Article paru dans le Nouvel Économiste.
Alcatel Space, c’est plus qu’une entreprise, c’est une légende, celle qui va des premiers hydravions aux tout derniers satellites en passant par la panoplie des missiles de la force de frappe française. Pour les Cannois, c’est encore Sud-Aviation ou l’Aérospatiale. Les plus anciens se souviennent de l’enseigne d’Étienne Romano. Un autodidacte, fou de mécanique venu de Paris qui s’installe sur la Croisette dans les années vingt. Il tente la construction de voiture, une torpédo élégante voit le jour, mais il est surtout attiré par l’aviation. Il conçoit son premier hydravion, un triplace de 130 chevaux qui décolle le 22 janvier 1922.

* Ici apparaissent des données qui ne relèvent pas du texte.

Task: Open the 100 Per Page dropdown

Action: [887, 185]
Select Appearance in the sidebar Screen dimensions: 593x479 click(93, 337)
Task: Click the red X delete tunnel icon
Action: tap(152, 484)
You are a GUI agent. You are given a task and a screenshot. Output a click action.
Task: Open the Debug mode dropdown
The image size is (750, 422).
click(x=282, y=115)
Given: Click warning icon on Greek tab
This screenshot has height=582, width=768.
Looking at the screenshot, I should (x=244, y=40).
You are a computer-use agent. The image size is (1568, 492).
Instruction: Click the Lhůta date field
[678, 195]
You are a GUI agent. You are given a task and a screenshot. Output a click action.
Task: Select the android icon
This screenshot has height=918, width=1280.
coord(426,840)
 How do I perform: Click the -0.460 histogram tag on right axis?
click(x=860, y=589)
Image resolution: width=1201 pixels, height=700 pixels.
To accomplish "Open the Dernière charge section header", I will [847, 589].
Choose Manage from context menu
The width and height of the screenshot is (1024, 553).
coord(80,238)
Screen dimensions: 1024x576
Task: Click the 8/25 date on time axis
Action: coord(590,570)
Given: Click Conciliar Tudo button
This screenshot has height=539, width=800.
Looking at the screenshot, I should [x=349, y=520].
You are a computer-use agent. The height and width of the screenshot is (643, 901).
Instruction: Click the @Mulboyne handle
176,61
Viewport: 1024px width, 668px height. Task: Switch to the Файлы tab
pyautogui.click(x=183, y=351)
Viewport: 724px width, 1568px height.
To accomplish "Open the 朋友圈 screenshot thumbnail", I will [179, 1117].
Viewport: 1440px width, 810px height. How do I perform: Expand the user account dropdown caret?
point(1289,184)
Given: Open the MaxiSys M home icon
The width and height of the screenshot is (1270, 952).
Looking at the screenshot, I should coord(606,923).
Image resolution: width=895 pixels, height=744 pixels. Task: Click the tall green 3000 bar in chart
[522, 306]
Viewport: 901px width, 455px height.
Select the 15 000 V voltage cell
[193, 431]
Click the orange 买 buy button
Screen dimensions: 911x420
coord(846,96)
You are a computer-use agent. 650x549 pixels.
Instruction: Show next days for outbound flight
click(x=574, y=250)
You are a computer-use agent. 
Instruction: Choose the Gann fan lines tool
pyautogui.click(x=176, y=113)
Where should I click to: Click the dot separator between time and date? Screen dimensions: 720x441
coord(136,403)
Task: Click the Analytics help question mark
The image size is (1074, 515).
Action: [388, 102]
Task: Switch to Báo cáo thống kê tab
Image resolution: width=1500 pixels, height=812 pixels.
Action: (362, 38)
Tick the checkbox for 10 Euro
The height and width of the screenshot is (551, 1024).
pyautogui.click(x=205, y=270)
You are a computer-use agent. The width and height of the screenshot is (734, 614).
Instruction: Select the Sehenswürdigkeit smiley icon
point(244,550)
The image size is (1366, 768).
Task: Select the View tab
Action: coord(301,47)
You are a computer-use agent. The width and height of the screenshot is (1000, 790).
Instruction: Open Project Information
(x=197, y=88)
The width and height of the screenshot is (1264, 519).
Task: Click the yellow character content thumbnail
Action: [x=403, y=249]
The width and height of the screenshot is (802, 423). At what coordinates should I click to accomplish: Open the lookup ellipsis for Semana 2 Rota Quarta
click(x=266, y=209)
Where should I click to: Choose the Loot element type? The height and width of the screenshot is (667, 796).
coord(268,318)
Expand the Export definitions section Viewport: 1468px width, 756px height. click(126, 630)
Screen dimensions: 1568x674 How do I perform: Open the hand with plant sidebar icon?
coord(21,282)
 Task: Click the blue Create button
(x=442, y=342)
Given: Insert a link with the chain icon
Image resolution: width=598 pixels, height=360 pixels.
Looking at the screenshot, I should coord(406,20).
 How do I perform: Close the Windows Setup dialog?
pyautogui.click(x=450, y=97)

Ses ingénieurs et architectes se trouvent vite à l’étroit sur la Croisette. La construction du Casino du Palm beach fait flamber les prix. Étienne Romano quitte l’Est cannois, gagné par la mode du tourisme azuréen et construit ses Chantiers aéronavals à la Bocca en 1929. Un hectare de terrain entre la mer et une piste d’aviation en herbe. Le point de départ de ce qui deviendra la première entreprise industrielle du département. Étienne Romano emploie alors 200 personnes pour construire des bateaux, mais surtout des prototypes d’hydravions et d’avions pour la défense : la marine et la toute jeune armée de l’air.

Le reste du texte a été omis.